Donating to charity is a win/win scenario. Besides providing resources to the charity, you can get a tax write off for the amount of your donation. If you are considering making small donations at the year-end, consider using a credit card. Since credit card transactions are accounted for on the date of the transaction, you can make a contribution on December 31st and defer payment until your next credit card statement date. Also, credit card acknowledgements are valid documentation for a donation if the amount is under $250.
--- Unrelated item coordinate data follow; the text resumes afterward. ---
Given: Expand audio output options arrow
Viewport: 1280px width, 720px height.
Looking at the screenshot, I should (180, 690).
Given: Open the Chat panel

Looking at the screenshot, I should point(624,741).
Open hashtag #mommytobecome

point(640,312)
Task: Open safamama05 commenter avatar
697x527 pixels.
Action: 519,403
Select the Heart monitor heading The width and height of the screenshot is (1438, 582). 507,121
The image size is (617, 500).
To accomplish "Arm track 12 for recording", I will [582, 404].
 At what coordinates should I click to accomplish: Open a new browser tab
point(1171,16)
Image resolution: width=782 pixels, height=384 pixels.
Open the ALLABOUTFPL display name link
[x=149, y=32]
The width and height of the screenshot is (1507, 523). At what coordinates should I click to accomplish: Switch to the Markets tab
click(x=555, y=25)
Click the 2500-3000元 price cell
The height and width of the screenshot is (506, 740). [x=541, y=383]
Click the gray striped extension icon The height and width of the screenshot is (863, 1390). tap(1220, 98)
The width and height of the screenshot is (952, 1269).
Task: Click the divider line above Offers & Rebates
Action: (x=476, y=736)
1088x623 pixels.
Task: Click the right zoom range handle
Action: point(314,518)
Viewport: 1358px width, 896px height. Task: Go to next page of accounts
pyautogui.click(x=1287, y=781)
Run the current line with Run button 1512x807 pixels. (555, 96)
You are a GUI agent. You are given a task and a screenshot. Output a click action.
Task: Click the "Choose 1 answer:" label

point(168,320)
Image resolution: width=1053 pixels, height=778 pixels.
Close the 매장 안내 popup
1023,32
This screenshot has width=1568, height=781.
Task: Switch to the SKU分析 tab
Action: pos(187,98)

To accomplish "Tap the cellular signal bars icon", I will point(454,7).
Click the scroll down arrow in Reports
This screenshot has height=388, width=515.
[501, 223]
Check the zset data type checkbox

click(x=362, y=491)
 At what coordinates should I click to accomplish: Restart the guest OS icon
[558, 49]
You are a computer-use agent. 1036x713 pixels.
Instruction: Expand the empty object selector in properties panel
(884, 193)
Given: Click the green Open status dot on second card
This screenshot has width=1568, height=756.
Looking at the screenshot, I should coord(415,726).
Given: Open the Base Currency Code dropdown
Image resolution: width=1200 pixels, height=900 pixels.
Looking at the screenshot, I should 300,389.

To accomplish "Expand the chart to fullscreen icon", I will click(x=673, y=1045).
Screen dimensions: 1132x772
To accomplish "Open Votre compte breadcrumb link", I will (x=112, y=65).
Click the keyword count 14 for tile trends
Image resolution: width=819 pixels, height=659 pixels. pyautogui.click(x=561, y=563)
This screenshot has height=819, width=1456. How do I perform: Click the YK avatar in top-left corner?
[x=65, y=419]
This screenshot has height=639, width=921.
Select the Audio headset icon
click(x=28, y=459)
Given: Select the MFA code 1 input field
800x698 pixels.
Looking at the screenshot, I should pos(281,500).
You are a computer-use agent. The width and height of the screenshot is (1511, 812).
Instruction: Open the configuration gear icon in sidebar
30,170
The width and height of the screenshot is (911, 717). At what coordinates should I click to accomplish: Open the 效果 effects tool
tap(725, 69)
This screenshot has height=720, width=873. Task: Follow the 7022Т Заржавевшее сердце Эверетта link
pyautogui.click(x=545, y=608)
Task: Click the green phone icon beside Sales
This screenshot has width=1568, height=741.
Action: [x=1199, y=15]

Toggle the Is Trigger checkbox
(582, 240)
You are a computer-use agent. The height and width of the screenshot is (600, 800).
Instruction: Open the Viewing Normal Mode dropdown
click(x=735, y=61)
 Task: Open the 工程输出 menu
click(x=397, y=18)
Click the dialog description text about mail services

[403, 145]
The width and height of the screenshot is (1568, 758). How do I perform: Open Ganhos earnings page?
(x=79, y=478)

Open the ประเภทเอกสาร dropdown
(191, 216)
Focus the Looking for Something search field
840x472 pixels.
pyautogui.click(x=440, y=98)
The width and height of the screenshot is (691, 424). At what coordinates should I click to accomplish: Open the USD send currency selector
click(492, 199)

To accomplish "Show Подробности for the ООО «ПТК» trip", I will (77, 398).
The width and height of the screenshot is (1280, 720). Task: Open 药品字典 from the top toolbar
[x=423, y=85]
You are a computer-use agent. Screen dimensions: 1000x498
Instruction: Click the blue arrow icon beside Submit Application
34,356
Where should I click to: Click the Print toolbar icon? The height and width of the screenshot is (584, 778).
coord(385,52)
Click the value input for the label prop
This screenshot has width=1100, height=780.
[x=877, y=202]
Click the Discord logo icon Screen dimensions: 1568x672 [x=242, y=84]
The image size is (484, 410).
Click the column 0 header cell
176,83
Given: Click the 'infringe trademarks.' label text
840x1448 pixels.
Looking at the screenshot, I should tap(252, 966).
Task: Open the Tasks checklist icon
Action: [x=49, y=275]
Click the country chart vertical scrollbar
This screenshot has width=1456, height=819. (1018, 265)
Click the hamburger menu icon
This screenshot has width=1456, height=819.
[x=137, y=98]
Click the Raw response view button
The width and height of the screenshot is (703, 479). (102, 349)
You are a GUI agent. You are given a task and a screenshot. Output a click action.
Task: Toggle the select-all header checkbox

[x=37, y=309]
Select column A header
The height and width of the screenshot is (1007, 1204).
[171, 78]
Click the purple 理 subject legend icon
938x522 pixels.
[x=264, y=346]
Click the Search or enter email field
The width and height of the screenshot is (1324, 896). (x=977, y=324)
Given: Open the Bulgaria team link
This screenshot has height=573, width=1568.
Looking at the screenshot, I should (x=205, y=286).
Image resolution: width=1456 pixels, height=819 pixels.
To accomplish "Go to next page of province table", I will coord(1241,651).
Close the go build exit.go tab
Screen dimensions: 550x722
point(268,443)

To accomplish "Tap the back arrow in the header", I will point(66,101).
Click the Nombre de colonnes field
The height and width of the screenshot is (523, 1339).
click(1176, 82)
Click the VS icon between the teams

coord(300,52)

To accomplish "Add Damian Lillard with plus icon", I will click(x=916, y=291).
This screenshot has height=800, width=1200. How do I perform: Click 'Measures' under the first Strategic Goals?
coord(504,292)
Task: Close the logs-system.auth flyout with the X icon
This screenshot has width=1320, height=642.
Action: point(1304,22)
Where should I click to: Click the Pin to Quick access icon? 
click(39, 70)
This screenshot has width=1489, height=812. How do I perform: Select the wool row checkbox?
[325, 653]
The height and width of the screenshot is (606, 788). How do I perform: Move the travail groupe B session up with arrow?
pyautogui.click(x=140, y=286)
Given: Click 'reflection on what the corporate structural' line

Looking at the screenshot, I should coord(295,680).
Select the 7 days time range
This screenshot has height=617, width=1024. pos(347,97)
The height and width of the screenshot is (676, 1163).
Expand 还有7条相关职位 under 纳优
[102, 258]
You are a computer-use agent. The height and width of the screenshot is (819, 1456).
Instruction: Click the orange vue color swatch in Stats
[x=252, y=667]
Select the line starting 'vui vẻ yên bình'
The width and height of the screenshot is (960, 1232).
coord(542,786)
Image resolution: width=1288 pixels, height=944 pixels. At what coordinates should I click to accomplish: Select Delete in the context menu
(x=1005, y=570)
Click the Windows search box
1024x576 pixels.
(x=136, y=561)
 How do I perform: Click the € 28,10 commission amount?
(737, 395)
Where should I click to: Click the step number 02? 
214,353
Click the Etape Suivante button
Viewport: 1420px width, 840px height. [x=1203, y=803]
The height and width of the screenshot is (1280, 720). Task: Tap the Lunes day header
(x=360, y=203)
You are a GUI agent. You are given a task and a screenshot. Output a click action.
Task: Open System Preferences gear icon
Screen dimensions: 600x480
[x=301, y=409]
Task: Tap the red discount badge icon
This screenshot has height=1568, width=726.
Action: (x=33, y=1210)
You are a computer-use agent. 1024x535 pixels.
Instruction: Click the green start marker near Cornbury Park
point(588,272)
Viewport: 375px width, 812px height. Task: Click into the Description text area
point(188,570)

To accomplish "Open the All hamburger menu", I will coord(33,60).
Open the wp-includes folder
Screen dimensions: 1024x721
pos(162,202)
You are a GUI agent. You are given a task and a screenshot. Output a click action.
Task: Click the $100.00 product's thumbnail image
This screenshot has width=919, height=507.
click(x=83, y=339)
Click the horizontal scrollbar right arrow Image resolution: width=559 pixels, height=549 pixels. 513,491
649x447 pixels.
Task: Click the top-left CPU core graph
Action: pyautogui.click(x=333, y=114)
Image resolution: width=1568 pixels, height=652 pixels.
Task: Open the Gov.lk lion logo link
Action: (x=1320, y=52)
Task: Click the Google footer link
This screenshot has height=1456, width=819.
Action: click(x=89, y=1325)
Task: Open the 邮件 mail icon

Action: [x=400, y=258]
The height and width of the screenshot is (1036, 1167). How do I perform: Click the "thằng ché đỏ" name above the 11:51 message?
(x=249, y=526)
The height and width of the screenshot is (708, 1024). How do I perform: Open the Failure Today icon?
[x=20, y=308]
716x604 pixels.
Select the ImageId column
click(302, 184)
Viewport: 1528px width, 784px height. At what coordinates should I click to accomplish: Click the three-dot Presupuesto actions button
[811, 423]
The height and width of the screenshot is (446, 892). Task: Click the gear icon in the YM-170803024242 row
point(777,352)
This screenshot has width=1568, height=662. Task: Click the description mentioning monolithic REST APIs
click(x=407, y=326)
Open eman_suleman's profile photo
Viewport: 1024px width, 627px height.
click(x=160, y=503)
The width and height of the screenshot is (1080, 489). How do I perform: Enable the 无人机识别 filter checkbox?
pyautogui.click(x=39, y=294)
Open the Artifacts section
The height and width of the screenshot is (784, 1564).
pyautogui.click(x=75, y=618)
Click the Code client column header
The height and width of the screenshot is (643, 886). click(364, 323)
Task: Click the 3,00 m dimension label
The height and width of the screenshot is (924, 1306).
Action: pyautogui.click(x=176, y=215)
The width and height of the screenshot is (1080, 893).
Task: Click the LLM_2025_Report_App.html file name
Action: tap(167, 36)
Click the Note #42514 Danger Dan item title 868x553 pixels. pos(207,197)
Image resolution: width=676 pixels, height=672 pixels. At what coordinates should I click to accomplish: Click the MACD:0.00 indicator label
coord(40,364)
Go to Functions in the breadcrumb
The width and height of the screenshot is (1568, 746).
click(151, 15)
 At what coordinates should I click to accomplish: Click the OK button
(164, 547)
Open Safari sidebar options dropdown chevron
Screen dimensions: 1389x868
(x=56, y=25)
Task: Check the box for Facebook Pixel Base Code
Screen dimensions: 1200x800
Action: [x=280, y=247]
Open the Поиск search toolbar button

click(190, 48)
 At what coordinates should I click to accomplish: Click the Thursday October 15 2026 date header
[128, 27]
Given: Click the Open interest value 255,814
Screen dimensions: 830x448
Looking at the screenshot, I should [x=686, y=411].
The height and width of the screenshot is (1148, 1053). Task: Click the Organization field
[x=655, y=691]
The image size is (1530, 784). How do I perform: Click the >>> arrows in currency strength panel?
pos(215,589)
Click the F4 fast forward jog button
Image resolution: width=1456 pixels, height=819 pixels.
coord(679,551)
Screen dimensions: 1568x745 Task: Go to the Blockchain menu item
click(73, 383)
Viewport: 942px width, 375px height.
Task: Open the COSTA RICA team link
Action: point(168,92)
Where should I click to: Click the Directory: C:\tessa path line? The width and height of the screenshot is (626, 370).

If you are donating non-cash items under $250 (clothing, books, household goods, etc.), you must receive written documentation from the charity declaring the name of the charity, date and location of the donation, and a reasonably detailed description of the property. The documentation needed when larger amounts are donated include disclosing the original cost of the property along with the fair value, and any non-cash donation over $5,000 must include a qualified appraisal (except for donated stock).
If you are considering giving larger donations, you may want to consider giving appreciated stock. You can donate shares of stock to a charitable organization and receive a tax deduction for the fair market value of the stock. This allows you to make a contribution and dispose of an asset without paying capital gains tax on the sale of the stock.
When taking deductions on your tax return, the IRS requires you to be able to document your expenses. The most common questions arise with charitable contributions and automobile expenses.
Charitable contributions require different levels of documentation based on the amount of the donation. Any cash contribution under $250 only requires a cancelled check, credit card statement, or other document that gives the name of the organization, the amount of the donation, and the date of the donation. For any cash contribution over $250, you are required to get a signed letter from the organization. This letter must give the name of the organization, the date of the contribution, the amount of the contribution, and disclose if you received anything of value as part of your contribution. For example, if you pay $500 for a table at your church dinner, you may receive a statement stating that the value received was $300 and you have an allowable contribution of $200. Also note that the purchase of raffle tickets are NEVER considered a charitable contribution by the IRS.